Exercise details: From the line with "The width and height of the screenshot is (241, 429)." to the line with "Viewport: 508px width, 430px height.", retype each line exactly as it stands in the records below, but skip the pictures.
START Material to process
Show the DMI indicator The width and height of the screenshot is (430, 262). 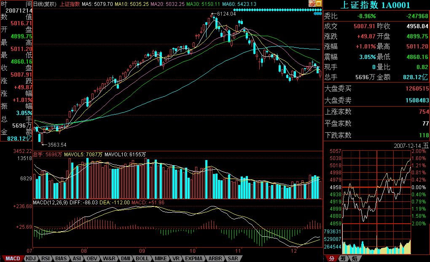[x=126, y=258]
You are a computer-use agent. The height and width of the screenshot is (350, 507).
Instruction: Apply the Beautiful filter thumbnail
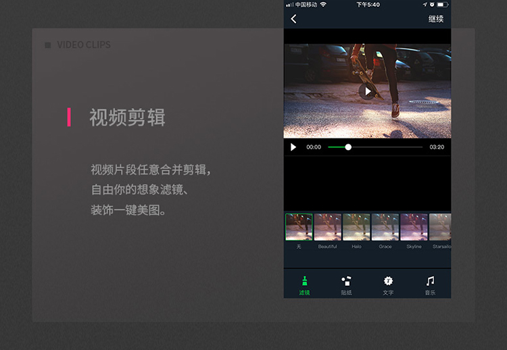pyautogui.click(x=327, y=227)
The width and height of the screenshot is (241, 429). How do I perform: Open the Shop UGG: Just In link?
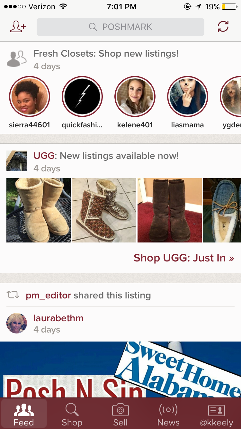coord(184,258)
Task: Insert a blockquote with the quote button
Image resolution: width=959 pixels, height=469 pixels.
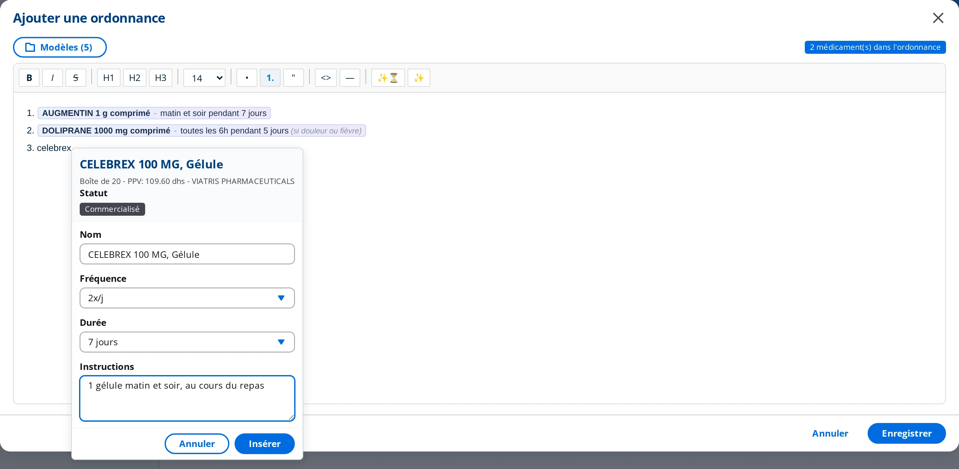Action: tap(293, 78)
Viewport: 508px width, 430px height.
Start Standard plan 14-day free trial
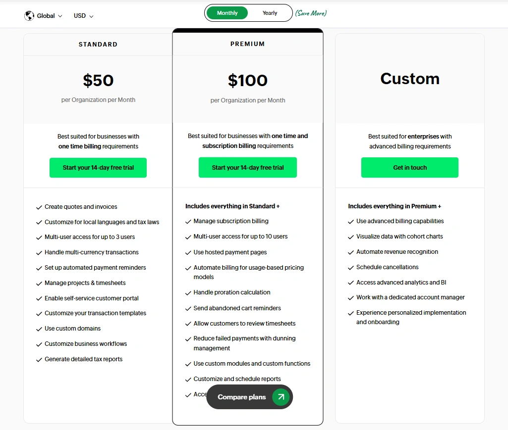point(98,167)
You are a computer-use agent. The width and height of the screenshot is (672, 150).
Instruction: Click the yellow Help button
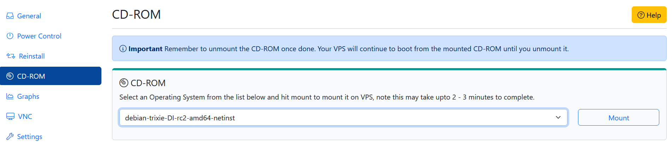pyautogui.click(x=649, y=15)
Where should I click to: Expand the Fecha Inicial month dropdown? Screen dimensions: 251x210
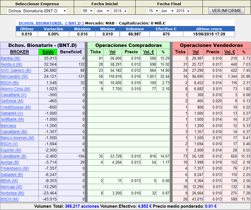(x=103, y=11)
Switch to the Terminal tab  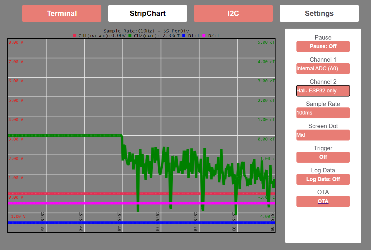(62, 13)
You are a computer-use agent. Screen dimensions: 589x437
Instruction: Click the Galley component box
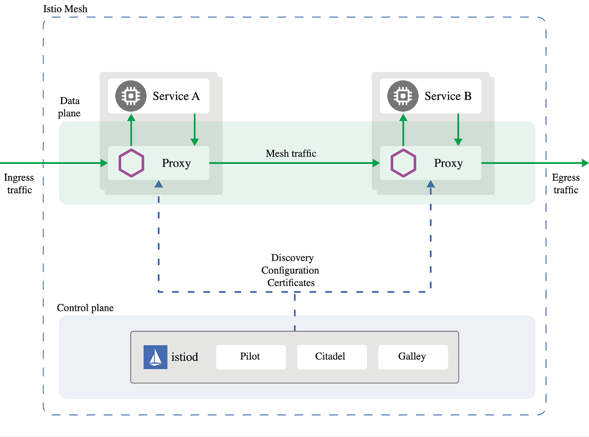pos(413,357)
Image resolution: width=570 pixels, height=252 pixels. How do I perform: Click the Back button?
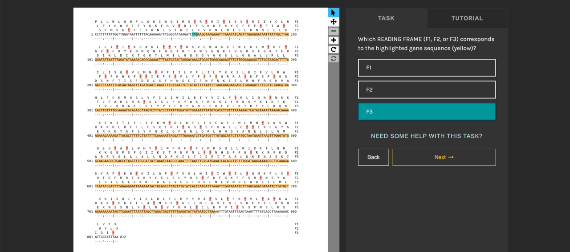pyautogui.click(x=373, y=157)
END Material to process
Task response:
The width and height of the screenshot is (241, 429). How do I perform: Open the Shop UGG: Just In link?
coord(184,258)
Task: Insert a blockquote with the quote button
Image resolution: width=959 pixels, height=469 pixels.
Action: tap(293, 78)
Viewport: 508px width, 430px height.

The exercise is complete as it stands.